Après le Mali, la Guinée Conakry, c’est au tour du Président Burkinabé, Roche Kaboré d’être évincé du pouvoir par une junte militaire.

Le Colonel Paul-Henri Sandaogo Damiba devient donc l’homme fort du pays des Hommes intègres. Ce putsch si elle est condamnée par les chancelleries étrangères, ce n’est pas le cas pour la population des pays de la Sous-région qui l’acclame et profite de cette occasion pour exprimer leur sentiment anti-français.

La démocratie bottée en touche en Afrique de l’Ouest?

L’Afrique de l’Ouest connaît une vague de coups d’Etat depuis ces dernières années. Le Mali a ouvert le bal, suivi de la Guinée Conakry puis cinq mois plus tard le Burkina Faso. Tous ces pays avaient un régime démocratique. Mais l’on comprend que le “mutisme” des autorités politiques face à l’insécurité née de la présence terroriste a motivé les militaires à s’arroger le droit de présider la destinée du pays.

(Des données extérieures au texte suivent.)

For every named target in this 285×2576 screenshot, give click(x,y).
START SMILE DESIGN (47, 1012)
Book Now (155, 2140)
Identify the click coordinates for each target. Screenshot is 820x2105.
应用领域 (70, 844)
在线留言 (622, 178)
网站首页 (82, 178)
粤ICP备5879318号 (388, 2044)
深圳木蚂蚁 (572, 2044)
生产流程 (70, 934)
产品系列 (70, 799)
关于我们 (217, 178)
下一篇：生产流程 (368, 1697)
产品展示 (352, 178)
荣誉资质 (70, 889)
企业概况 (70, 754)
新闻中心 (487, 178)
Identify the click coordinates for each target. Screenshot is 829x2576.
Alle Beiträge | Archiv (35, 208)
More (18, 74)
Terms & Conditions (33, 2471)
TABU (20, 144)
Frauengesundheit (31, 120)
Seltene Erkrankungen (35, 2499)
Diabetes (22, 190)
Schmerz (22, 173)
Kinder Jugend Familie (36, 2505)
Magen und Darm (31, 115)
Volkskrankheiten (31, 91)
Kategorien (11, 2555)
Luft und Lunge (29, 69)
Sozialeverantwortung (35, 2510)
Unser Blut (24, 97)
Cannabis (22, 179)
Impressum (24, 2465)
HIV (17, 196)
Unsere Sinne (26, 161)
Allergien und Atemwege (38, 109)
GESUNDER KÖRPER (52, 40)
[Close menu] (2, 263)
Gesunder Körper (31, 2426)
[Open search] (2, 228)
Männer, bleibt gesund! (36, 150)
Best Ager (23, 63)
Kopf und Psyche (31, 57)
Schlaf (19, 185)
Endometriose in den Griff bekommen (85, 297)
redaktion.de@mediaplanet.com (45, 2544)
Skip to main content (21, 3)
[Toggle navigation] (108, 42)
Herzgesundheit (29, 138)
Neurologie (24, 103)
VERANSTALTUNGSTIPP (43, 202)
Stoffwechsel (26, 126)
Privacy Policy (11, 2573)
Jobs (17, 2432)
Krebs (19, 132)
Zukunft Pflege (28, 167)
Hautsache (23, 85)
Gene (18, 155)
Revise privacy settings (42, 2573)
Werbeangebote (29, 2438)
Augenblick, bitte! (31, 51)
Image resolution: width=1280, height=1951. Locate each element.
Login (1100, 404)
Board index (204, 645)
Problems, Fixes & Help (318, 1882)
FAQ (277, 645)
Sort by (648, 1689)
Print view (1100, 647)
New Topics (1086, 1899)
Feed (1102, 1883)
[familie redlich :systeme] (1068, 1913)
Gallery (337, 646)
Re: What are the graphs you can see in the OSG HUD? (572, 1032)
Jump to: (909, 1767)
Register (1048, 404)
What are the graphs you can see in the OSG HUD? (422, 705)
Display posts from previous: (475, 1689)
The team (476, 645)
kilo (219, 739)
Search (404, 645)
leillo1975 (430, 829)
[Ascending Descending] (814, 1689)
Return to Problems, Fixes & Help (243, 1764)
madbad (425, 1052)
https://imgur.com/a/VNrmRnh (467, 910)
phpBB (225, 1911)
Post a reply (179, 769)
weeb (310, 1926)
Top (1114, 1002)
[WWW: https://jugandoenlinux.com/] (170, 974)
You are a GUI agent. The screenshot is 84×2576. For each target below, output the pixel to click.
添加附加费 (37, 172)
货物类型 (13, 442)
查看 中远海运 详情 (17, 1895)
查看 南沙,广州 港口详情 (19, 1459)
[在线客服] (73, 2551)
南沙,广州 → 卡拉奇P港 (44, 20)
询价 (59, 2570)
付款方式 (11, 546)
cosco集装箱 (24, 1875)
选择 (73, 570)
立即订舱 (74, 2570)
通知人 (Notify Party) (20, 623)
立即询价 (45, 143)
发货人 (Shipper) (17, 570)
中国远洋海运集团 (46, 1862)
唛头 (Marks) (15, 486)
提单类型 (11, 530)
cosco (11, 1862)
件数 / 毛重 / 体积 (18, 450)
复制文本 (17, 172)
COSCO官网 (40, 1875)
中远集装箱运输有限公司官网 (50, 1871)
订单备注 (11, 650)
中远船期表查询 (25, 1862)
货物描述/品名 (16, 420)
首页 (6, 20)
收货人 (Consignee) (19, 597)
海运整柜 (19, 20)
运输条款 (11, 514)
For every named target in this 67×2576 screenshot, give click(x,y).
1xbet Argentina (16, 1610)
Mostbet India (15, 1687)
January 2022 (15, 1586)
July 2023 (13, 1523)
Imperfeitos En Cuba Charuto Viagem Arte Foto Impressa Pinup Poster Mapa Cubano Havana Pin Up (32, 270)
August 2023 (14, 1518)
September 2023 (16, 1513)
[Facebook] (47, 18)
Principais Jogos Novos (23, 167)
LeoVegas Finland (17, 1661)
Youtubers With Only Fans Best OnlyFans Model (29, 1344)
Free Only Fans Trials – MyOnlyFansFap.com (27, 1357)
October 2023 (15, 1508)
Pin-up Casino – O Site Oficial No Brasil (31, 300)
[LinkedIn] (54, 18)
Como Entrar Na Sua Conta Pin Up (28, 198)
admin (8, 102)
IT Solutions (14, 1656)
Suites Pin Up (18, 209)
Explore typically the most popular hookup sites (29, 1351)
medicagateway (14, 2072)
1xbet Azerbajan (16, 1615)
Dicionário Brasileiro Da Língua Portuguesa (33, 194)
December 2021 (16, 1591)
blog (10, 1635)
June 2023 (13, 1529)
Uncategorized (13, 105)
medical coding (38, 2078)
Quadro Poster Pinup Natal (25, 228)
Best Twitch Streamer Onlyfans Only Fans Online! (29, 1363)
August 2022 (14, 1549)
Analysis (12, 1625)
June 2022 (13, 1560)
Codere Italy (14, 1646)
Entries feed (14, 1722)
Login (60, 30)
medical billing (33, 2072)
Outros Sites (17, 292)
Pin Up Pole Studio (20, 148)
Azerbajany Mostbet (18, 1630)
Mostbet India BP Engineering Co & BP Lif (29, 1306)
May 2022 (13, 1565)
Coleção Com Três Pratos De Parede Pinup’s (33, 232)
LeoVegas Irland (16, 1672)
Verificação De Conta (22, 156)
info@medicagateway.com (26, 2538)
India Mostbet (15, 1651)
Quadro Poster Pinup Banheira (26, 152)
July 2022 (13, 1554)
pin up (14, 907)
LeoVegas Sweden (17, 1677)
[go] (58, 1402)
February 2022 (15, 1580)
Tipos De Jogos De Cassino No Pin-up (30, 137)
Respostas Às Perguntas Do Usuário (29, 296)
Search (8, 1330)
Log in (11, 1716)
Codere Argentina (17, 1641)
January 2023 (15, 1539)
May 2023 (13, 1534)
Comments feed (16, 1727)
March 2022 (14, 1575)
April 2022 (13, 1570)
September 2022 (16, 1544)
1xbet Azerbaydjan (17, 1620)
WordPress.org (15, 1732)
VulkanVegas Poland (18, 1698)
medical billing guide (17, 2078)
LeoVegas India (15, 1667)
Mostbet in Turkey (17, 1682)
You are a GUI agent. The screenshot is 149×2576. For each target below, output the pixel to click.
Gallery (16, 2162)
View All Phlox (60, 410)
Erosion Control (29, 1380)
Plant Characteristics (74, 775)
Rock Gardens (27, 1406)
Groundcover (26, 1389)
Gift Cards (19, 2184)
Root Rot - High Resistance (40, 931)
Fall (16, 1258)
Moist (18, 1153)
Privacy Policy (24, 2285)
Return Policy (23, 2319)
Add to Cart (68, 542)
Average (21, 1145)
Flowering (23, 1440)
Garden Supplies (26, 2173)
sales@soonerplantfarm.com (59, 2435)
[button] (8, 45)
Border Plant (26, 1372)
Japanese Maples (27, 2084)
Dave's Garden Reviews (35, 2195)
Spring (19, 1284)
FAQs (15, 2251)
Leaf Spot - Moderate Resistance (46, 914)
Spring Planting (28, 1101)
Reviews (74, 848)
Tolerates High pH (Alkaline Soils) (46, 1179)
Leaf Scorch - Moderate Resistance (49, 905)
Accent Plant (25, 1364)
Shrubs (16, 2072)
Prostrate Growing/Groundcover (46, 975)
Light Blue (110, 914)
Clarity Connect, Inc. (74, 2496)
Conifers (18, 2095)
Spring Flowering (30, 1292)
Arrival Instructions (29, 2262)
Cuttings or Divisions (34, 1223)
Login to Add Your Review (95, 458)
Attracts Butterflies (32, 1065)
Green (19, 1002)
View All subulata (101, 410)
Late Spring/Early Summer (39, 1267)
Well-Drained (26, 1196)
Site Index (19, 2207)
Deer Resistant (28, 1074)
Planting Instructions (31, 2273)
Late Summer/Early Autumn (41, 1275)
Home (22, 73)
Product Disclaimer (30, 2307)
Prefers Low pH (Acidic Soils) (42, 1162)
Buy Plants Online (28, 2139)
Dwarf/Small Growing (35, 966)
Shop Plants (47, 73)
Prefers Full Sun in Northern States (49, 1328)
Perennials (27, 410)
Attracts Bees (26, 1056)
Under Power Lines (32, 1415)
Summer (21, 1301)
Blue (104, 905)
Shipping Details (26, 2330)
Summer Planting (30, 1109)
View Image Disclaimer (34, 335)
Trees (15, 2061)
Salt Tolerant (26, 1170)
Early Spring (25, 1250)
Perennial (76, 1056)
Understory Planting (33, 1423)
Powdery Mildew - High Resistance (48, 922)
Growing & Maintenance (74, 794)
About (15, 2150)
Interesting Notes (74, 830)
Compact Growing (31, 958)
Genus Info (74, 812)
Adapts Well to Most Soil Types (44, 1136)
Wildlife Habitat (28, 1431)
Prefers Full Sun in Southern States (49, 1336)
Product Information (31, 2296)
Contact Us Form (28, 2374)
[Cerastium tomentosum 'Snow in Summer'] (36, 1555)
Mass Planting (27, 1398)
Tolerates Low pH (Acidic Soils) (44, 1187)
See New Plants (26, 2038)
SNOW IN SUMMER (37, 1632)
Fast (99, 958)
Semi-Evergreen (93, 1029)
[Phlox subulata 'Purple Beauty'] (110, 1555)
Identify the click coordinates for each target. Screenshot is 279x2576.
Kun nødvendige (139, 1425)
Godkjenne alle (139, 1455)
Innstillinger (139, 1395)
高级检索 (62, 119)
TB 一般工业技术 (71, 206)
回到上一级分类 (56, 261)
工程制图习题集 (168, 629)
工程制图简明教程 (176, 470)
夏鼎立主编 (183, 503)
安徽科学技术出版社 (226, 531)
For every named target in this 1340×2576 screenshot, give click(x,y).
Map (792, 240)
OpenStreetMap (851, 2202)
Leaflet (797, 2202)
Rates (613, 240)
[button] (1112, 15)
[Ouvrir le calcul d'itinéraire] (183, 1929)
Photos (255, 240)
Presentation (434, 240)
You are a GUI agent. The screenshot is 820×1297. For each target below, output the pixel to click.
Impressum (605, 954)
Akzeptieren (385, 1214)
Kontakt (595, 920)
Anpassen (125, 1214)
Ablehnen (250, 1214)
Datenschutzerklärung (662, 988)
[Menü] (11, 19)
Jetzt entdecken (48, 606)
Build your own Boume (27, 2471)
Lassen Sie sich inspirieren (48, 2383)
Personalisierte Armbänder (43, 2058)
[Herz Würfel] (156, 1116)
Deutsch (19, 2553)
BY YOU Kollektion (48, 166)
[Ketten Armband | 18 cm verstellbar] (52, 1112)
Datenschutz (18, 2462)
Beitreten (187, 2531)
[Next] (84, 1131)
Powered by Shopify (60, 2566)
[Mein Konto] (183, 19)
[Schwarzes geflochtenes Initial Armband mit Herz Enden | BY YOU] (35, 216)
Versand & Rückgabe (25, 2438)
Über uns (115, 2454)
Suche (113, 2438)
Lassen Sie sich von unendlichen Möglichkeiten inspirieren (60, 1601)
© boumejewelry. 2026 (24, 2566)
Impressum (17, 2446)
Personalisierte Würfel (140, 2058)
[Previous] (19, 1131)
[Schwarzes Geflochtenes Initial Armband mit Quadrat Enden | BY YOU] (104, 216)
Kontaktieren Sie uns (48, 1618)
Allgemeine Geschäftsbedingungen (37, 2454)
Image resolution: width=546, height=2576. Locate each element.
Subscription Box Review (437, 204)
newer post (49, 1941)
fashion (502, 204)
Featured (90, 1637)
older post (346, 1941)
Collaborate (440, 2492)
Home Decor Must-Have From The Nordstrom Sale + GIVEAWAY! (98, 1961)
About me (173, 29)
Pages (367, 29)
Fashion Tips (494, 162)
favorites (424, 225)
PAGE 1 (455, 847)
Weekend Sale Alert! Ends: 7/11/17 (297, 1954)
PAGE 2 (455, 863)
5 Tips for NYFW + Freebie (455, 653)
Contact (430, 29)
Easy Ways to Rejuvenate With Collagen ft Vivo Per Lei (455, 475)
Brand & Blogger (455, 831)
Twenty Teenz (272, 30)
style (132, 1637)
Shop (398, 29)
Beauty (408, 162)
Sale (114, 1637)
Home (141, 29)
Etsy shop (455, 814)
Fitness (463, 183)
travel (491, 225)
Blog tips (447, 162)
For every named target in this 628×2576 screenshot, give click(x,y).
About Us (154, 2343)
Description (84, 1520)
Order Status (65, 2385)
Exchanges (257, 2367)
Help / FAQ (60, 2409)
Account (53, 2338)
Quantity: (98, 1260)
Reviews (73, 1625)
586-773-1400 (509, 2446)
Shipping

Faudra comprendre que la situation en Guinée ne doit surprendre lorsqu’on sait que l’histoire du pays est emmaillée de putschs conséquence de la mauvaise gouvernance.

Cependant, au Mali et au Burkina, la population en colère n’avait plus confiance au pouvoir de Roch Kaboré tout comme celui d’IBK suite aux nombreuses attaques djihadistes. Les militaires manifestaient timidement leur sentiment d’être sous-équipés face à l’hydre terroriste, sous-payés voire sous-alimentés. C’est donc l’ensemble de ces facteurs qui justifient l’éviction des Présidents dans les deux pays cités.

Une fois au pouvoir, les militaires promettent le retour à l’ordre constitutionnel et le développement. Il s’agit d’un refrain très écouté en Afrique. Sera-t-il question de coups d’Etat salutaire?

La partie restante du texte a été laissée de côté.